Anche la punizione del ricco epulone è di concezione tipicamente farisaica. Secondo la teologia ebraica il defunto, dopo la sepoltura, giungeva nel mondo dei morti(3) (ade in greco, sheol in ebraico o inferi in latino, da non confondersi con inferno che è una concezione cristiana medioevale, non presente nei vangeli); l’ade era una grande grotta sotto terra, dove tutti, buoni e cattivi, al momento della morte finivano e conducevano un’esistenza di larve, ombre che si nutrivano di polvere; gli ebrei non appartenenti alla setta dei farisei, credevano che tutti, buoni e cattivi, una volta morti, finissero li. I farisei(4), invece, credevano che il malvagio, giunto nell’ade, venisse qui punito per dodici mesi(5). Inoltre, perché questa punizione non fosse troppo monotona, ogni quattro mesi si cambiava il castigo. Prima lo affliggeva il prurito, quindi il fuoco, ed infine la neve. Insomma un inferno un po’ più umano di quello concepito in seguito dai cristiani, ma, attenzione, dopo 12 mesi i corpi dei malvagi sono distrutti e la loro vita bruciata, è sparpagliata dal vento sotto le piante dei piedi dei giusti. Ancor oggi, nella cultura ebraica attuale, figlia diretta di quella farisaica, quando muore una persona si prega per il defunto soltanto per undici mesi. Dopo undici mesi non si prega più perché il dodicesimo mese, o è entrato nella gloria di Dio e non ha più bisogno delle preghiere degli uomini, o è definitivamente scomparso.

» **Materiale fornito**
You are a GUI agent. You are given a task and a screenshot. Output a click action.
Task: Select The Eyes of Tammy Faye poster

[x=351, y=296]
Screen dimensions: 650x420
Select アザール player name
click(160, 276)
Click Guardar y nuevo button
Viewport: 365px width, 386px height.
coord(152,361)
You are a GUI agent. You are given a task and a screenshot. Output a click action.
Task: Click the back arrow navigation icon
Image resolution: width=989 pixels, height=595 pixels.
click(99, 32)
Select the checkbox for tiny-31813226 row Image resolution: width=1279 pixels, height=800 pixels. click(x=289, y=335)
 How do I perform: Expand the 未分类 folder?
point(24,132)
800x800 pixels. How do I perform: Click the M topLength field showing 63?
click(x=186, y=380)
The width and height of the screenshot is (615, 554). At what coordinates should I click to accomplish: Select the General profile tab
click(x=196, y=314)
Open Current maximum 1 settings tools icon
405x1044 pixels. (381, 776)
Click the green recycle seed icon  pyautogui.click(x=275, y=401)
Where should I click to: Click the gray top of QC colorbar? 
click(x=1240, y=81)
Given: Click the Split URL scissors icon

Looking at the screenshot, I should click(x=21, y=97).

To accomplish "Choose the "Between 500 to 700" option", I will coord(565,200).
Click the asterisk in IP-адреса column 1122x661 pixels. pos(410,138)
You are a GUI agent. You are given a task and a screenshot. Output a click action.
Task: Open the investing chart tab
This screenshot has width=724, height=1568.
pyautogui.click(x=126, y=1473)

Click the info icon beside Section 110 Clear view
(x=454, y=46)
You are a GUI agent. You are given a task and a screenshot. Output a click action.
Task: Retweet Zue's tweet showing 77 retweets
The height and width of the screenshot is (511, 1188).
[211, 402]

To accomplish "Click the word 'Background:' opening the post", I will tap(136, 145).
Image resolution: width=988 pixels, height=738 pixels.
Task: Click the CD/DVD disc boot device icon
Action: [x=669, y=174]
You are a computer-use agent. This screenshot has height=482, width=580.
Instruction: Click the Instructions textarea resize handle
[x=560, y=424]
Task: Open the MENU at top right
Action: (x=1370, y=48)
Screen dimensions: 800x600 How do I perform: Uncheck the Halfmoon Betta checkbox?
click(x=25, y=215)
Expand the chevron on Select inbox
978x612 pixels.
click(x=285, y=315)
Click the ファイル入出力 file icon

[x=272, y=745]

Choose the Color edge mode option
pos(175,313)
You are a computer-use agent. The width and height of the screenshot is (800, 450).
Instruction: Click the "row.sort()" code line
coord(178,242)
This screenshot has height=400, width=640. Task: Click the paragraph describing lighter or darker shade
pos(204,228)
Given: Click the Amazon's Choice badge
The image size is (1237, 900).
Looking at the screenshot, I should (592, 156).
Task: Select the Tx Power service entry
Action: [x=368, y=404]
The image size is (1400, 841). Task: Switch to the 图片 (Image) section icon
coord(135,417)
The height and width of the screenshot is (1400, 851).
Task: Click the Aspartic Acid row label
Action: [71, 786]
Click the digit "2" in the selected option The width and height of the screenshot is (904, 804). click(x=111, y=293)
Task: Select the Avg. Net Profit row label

» **Obiettivo dichiarato**
Rispondi a queste domande sul testo che tratta la concezione farisaica dell'ade:
(a) Per quanto tempo, secondo i farisei, il malvagio veniva punito nell'ade?
(b) Quali castighi si susseguivano, e in quale ordine?
(c) Per quanti mesi si prega per il defunto nella cultura ebraica attuale?

» **Risposta completa**
(a) Per dodici mesi.
(b) Prima il prurito, poi il fuoco, infine la neve.
(c) Per undici mesi.